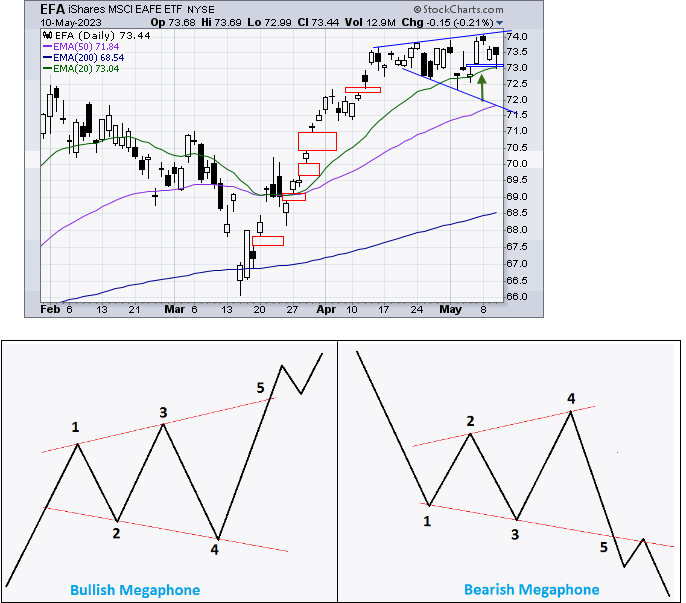686x603 pixels.
Task: Click the gray gap rectangle on chart
Action: [308, 169]
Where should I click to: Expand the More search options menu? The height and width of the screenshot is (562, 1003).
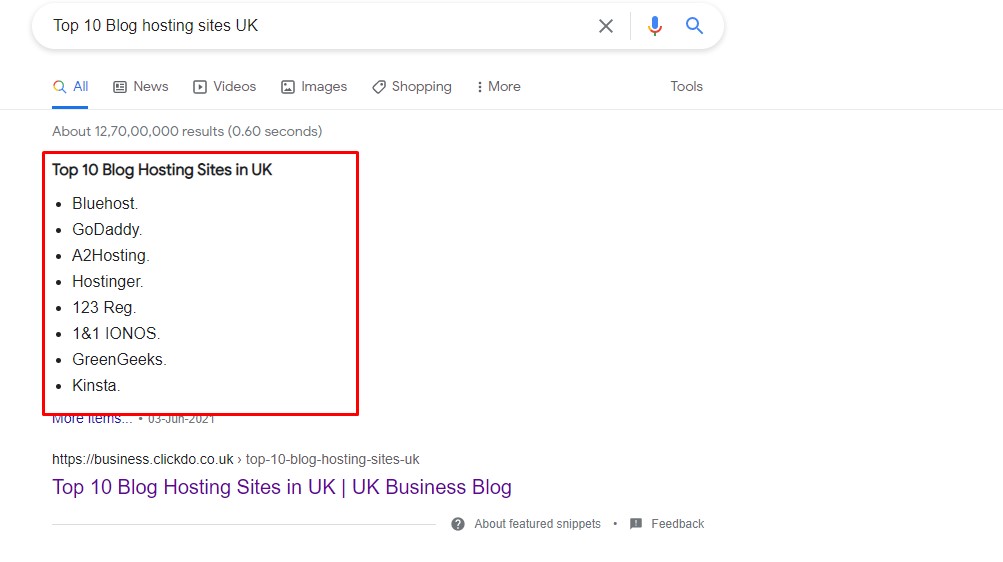click(498, 86)
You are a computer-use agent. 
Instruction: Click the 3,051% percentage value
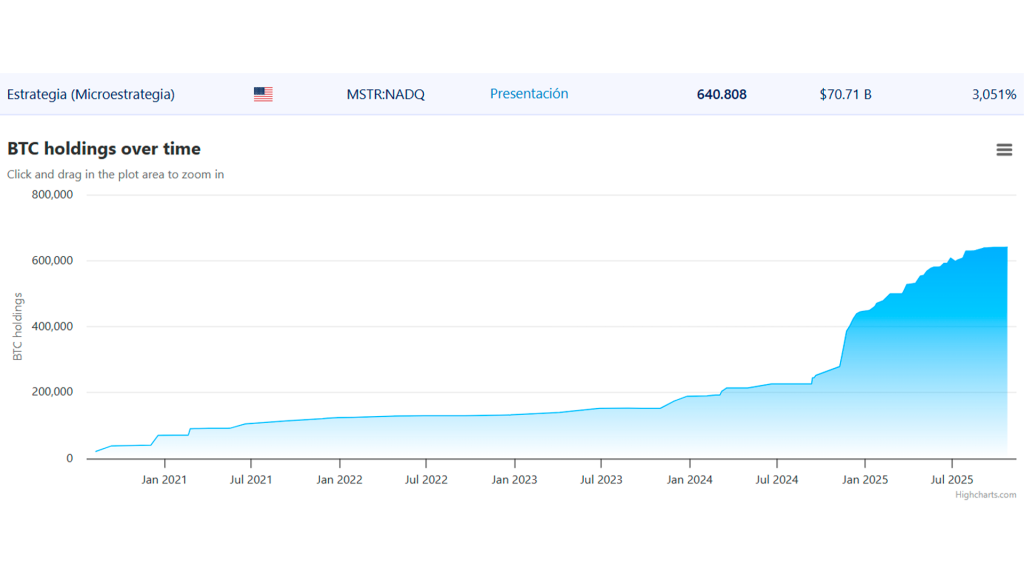point(993,95)
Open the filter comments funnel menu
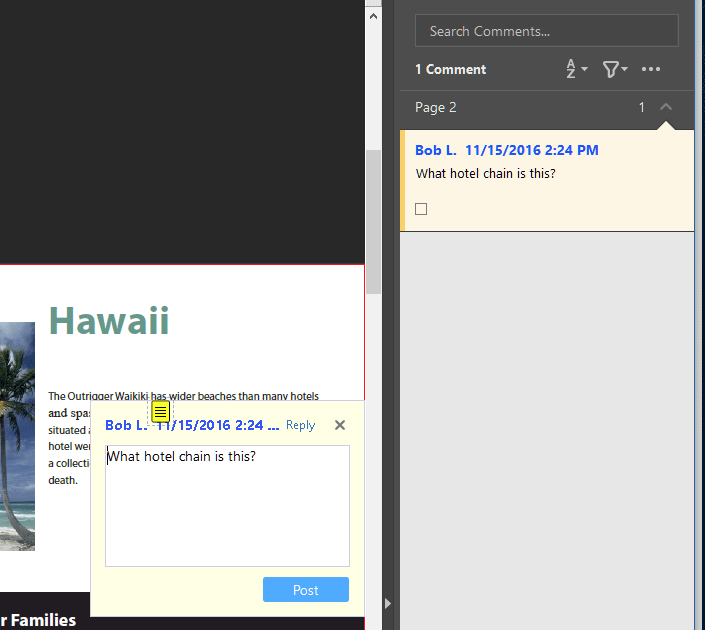705x630 pixels. [614, 69]
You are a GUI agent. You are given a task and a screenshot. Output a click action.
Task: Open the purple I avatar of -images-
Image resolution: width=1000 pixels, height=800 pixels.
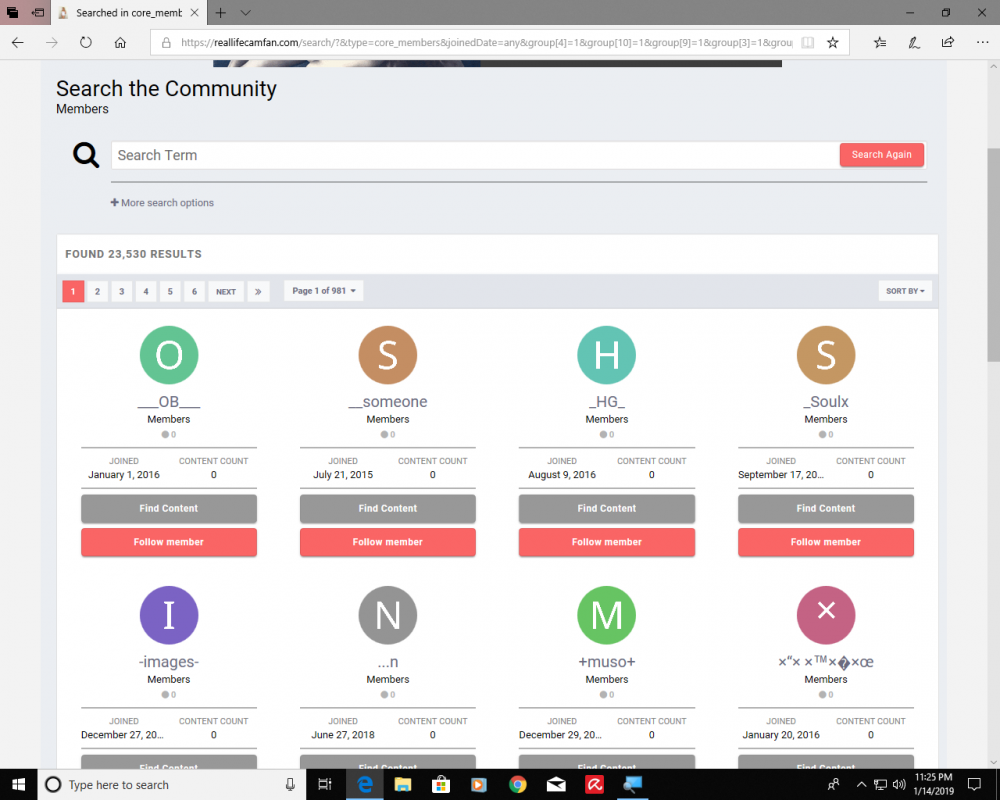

________________________

> Try it
Taking the records above, print only and exactly the lines from the line with "Where should I" to the line with "Task: Open the", both kept, and exclude pictures.

> Result for this exercise
Where should I click to: Expand the More search options menu? The height and width of the screenshot is (562, 1003).
click(498, 86)
You are a computer-use agent. 
Instruction: Click the 3,051% percentage value
point(993,95)
Open the filter comments funnel menu
705x630 pixels. [614, 69]
You are a GUI agent. You are given a task and a screenshot. Output a click action.
Task: Open the purple I avatar of -images-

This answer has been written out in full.